Dental treatment
of snoring and sleep apnea

Dental treatment of sleep apnea

What is the dental treatment of snoring and sleep apnea?

Dental treatment of snoring and sleep apnea is based on the construction, implementation and use of specific intraoral appliances that have the capacity to maintain the airway open during sleep.

When is the use of intraoral appliances to treat snoring and obstructive sleep apnea indicated?

The use of intraoral appliances is indicated in cases of:

• Patients with snoring, or patients with mild or moderate obstructive sleep apnea who do not respond to treatment using general practices, such as weight loss, sleep posture modification etc.
• Patients with high severity obstructive sleep apnea who have tried using treatment with CPAP but cannot tolerate it.
• Together with CPAP, in patients suffering from very severe obstructive sleep apnea. The combined use of CPAP and intraoral appliance requires lower pressure of air to be blown from the CPAP device in order for the patient to breathe normally, making the treatment more tolerable and effective.

In 2006, the American Academy of Sleep Medicine, after assessing the results of long-term clinical studies, issued a clinical guideline according to which intraoral appliances should be the first line treatment for snoring and of mild to moderate obstructive sleep apnea. This is due to the proven efficacy of intraoral appliances in combination with their ease of use and acceptance by patients.
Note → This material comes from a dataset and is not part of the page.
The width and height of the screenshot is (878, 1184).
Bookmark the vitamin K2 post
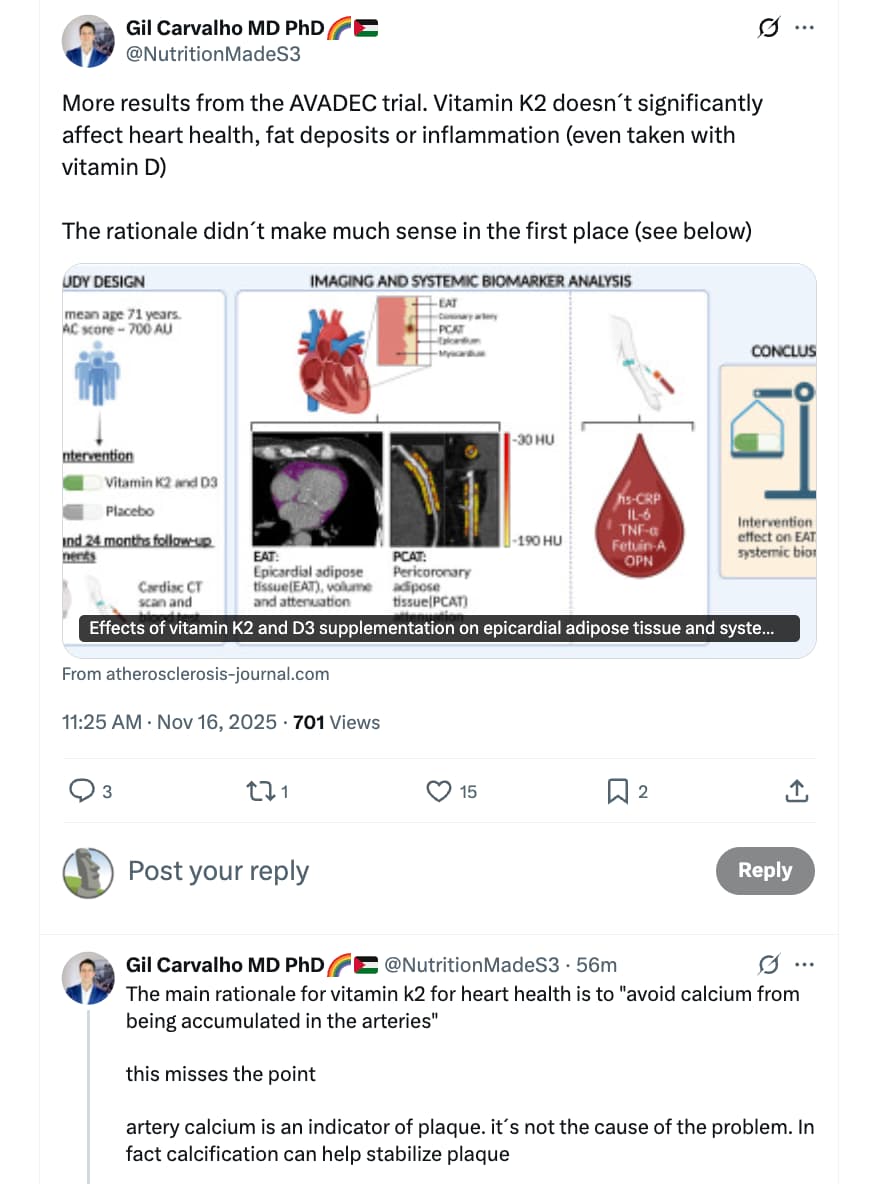click(617, 792)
How do the intraoral appliances for the treatment of snoring and obstructive sleep apnea work?

The intraoral appliances place and stabilize the lower jaw, the tongue, the uvula and the soft palate at suitable positions so as not to prevent the flow of air, allowing the patient to breathe comfortably and naturally during sleep. There are many types of intraoral appliances. A dentist that deals with the treatment of snoring and obstructive sleep apnea will assess the anatomical features of the oral cavity and select the intraoral appliance most appropriate for each patient.

What are the advantages of using intraoral appliances for treating snoring and obstructive sleep apnea;

• Intraoral appliances are comfortable and easy to install and use.
• Treatment with intraoral appliances is non-invasive and very effective.
• Apart from snoring and apnea, intraoral appliances also treat bruxism, which is the clenching and grinding of teeth during sleep. Bruxism can cause serious damage to the teeth, as well as pain in the muscles and joints of the mouth. Recent studies have shown a correlation between bruxism and obstructive sleep apnea.
• The compliance of patients to treatment with intraoral appliances is very positive. The rate of long-term use of intraoral appliances is higher than of other treatment options.
• Intraoral appliances have small size, thus they are easier to transport and used by patients who travel frequently.
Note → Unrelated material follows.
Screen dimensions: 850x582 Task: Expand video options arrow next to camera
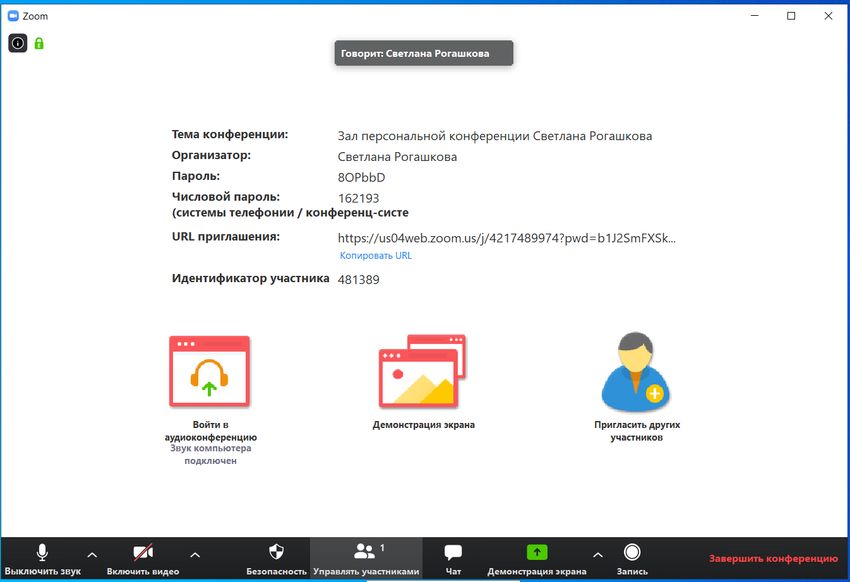[x=195, y=554]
How safe is the use of intraoral appliances for the treatment of snoring and obstructive sleep apnea?

Intraoral devices are completely safe for the majority of patients who snore or suffer from obstructive sleep apnea. There are some exceptions, such as patients who experience pain and dysfunction of temporomandibular joints (joints of the lower jaw). This happens because most intraoral appliances move the lower jaw to widen the airway, which can exacerbate the pain and discomfort these patients feel. In such cases, the dysfunction must be managed by the dentist, before the intraoral appliance is delivered.

Moreover, in cases where the application of the intraoral appliance causes the mandible to move outside of the tolerance limits of the temporomandibular joints, iatrogenically induced pain and dysfunction may appear. A dentist specialized in treating sleep disorders uses specific technological equipment, and through appropriate clinical examination assesses the health and function of temporomandibular joint structures and constructs the intraoral device in such a way in order to avoid this type of problems.

For the above reasons, one should be careful with over the counter intraoral devices sold freely and without medical supervision, which are adapted to the mouth by the patients themselves. The health risks due to damage and pain in the jaw joints by far outweigh the advantages of such devices, i.e. their low cost.